# Smoked Turkey Score At Sams?



## ronp (Mar 13, 2009)

Nice.


I was at Sam's as usual and the demo gal asked if I got a turkey? I said what turkey? She said they had turkeys for 4 dollars. She pointed to where they were. I went and none were there and I told her. A little while later when I was in the meat dept here she comes with one. Damn a 22.00 dollar bird for $4.01.

Now for the question. IIt is fully cooked, it is hickory smoked, and I am going to heat - smoke it to 145'. Has anyone ever had one of these commerically smoked birds and if so how was it?

Thanks.


----------



## carpetride (Mar 13, 2009)

I've done quite a few hams like that.  I just treat it like anything else I smoke...rub and watch the temp.


----------



## joelarbear (Mar 13, 2009)

I've bought pre-smoked turkeys before. In my opinion, they are better if you just thaw them, rather than heat them up. It's been my experience that they tend to dry out when heated up as opposed to served cold, or room temperature.

But yeah, you got a hell of a deal.


----------



## vtanker (Mar 13, 2009)

====

## PROMPT 1
In the smoked turkey thread, switch "turkeys" to "hams" and write out the stretch from "## carpetride (Mar" through "or room temperature.".
## PROMPT 2
List every username that heads a post in the smoked turkey thread.
## PROMPT 3
Answer these questions from the smoked turkey thread:
(a) What did ronp end up paying for the bird?
(b) What has carpetride done quite a few of in the same way?
(c) According to joelarbear, what tends to happen to these turkeys when they are heated up?
The data after this point is separate from the smoked turkey thread.

## DATA EXCERPT
====

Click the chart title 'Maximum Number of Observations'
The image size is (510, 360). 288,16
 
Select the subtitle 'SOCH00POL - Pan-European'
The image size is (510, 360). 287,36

====

## WORKED ANSWER 1
## carpetride (Mar 13, 2009)

I've done quite a few hams like that.  I just treat it like anything else I smoke...rub and watch the temp.


----------



## joelarbear (Mar 13, 2009)

I've bought pre-smoked hams before. In my opinion, they are better if you just thaw them, rather than heat them up. It's been my experience that they tend to dry out when heated up as opposed to served cold, or room temperature.

## WORKED ANSWER 2
ronp, carpetride, joelarbear, vtanker

## WORKED ANSWER 3
(a) $4.01
(b) Hams
(c) They tend to dry out.